Digital Literacy Workshops Summer 2022
In 2022, I received the George H.P Dwight Research Grant Award from Groton School. I used my Dwight Grant to resource a research and community engagement project in the Philadelphia Region, where I’ve grown up. I chose to focus on K-12 students’ digital literacy — essentially assessing their skills and comfort with respect to technology. The Covid-19 Pandemic exposed and exacerbated severe disparities in students’ access to devices, internet connections, and other academic resources. As a result, there are large inequities in K-12 education that disproportionately burden certain demographics. In addition to widening the socioeconomic divides in the United States, poor rates of digital literacy are a threat to national security as America seeks to remain strategically and economically competitive in an increasingly digitized world. In order to study the scale of the issue, I divided my Grant into two components:
A. With input from Professor Fernando Reimers of the Harvard Graduate School of Education and a graduate fellow at the UPenn GSE, I designed a series of five-day digital literacy workshops to be held at local libraries. Their curriculum was meant to both gauge participants’ prior experiences with technology and also enhance their ability to harness it in their academic endeavors. Though it was challenging to craft a program that would engage students with a wide spectrum of backgrounds and experiences, countless revisions and guidance from numerous educators resulted in a successful final program, and I hope to employ the model again in the future.
B. With the other part of the Grant, I conducted a nationwide poll that surveyed hundreds of parents on their experiences with academic technology during the Covid-19 Pandemic. The resulting data provided incredibly helpful insight to certain geographic, cultural, economic, and other demographic trends that may have affected student outcomes.
I plan to meet with local policymakers later this summer to discuss reforms in K-12 education that would address these disparities.

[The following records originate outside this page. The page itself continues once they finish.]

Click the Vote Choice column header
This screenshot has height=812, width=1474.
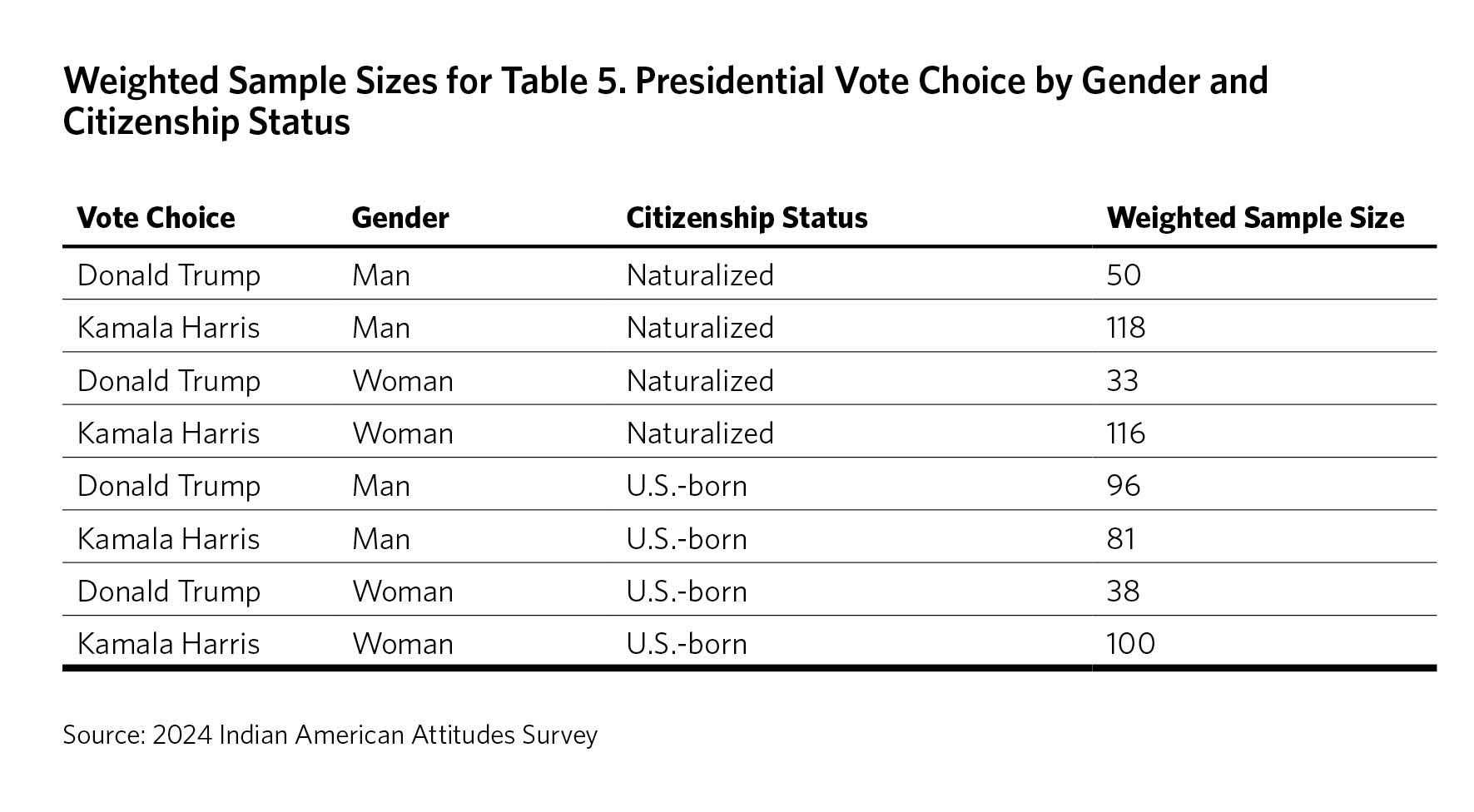click(156, 218)
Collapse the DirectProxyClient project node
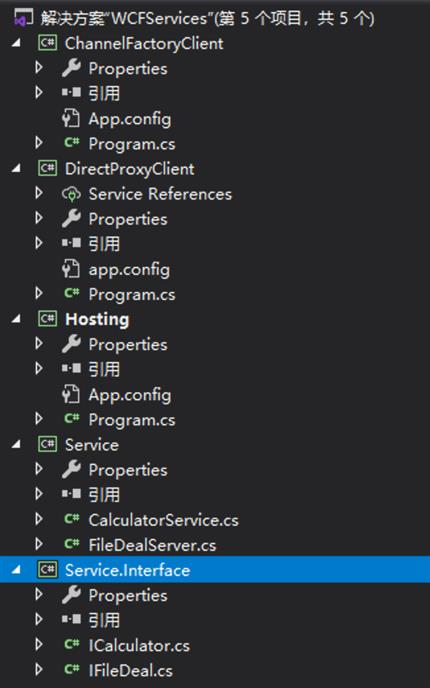 [x=16, y=169]
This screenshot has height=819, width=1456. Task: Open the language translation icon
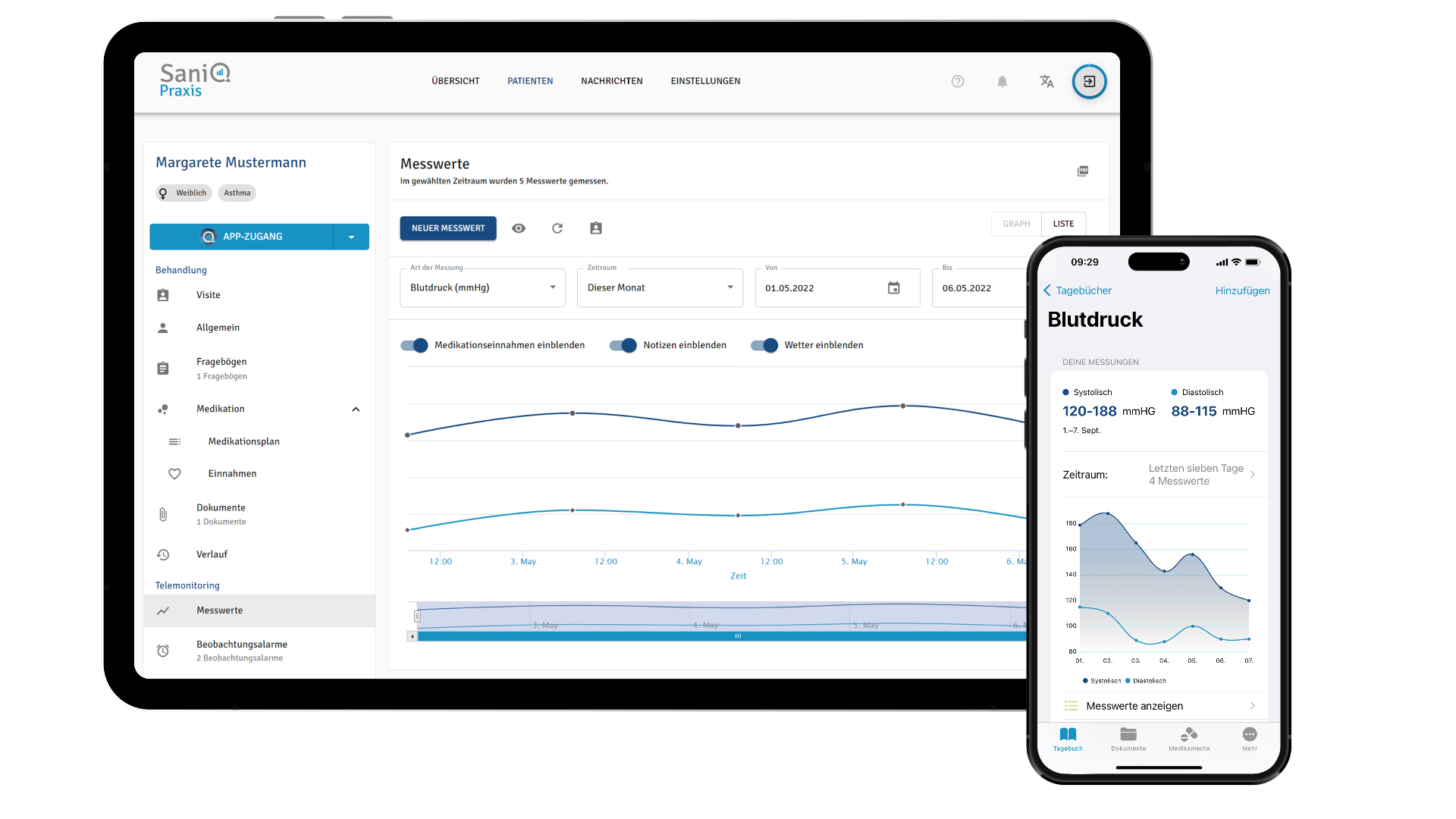pos(1046,81)
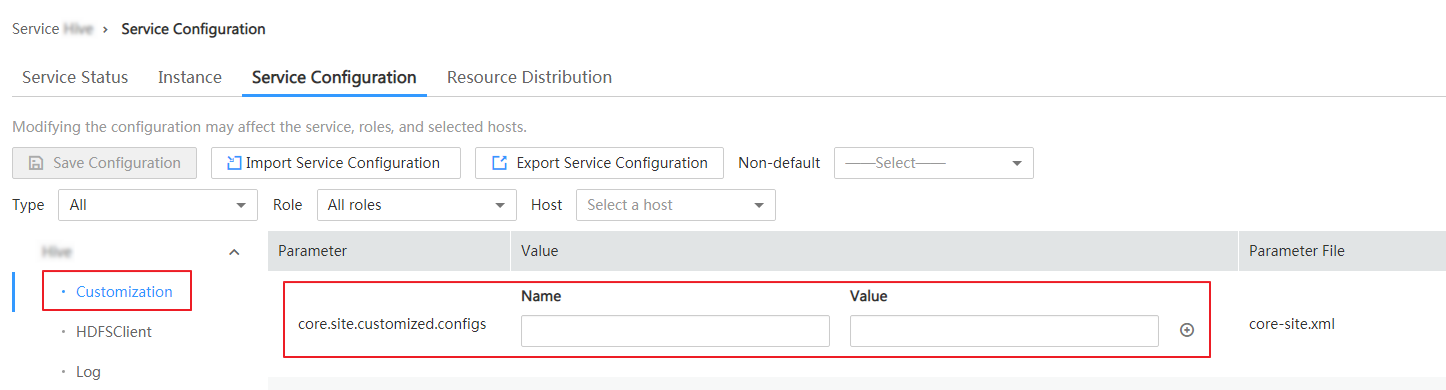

The Digital Literacy Project
Description
In the summer of 2022, The Rejuvenate Project designed a series of workshops to be hosted in libraries across the Delaware Valley. These programs center around digital literacy with four main themes:
- Critical Thinking
- Problem Solving
- Collaboration
- Leadership
The workshop programs are intended to introduce participants (elementary and early middle school-aged youth) to aspects of digital literacy and gain an in-depth understanding of how technology can be harnessed to enhance their academic and creative endeavors.
Visualizing Disparities
Description: In 2022, The Rejuvenate Project surveyed hundreds of parents across the country to gauge sentiment and experiences regarding educational technology, particularly throughout the Covid-19 pandemic. The resulting data demonstrate trends that reveal immense educational and access disparities among certain geographic, socioeconomic, racial, and other demographic lines.
Figure 1
In some parts of the US, nearly 6 out of every 10 students either had limited access to the internet at home or had to completely relocate.
Across the nation, K-12 students had varying degrees of access to the internet during remote learning caused by the COVID-19 Pandemic. While in some parts of the nation the majority of students had continuous access to high-speed internet, in others, over 60% encountered some level of internet connectivity issues.

Figure 2
According to the poll, different community environmental circumstances correlated with the amount of technical difficulty that students encountered when virtually learning. Suburban students fared best in this respect, with rural ones slightly worse off and urban students dealing with problems at a significantly higher rate.

Figure 3
It is evident that there is a direct relationship between a family’s household income (compared in $25,000 brackets) and their estimation of their child’s digital skills, with wealthier families being more likely to say that their child had “excellent” skills.

Figure 4
The data showed significant disparities along racial lines in terms of how parents gauged the impact of remote learning on the student’s education.

Figure 5
Regardless of demographic indicators, parents of students at virtually every K-12 level overwhelmingly agreed that their student’s prior technological experience ultimately impacted their academic performance during remote learning.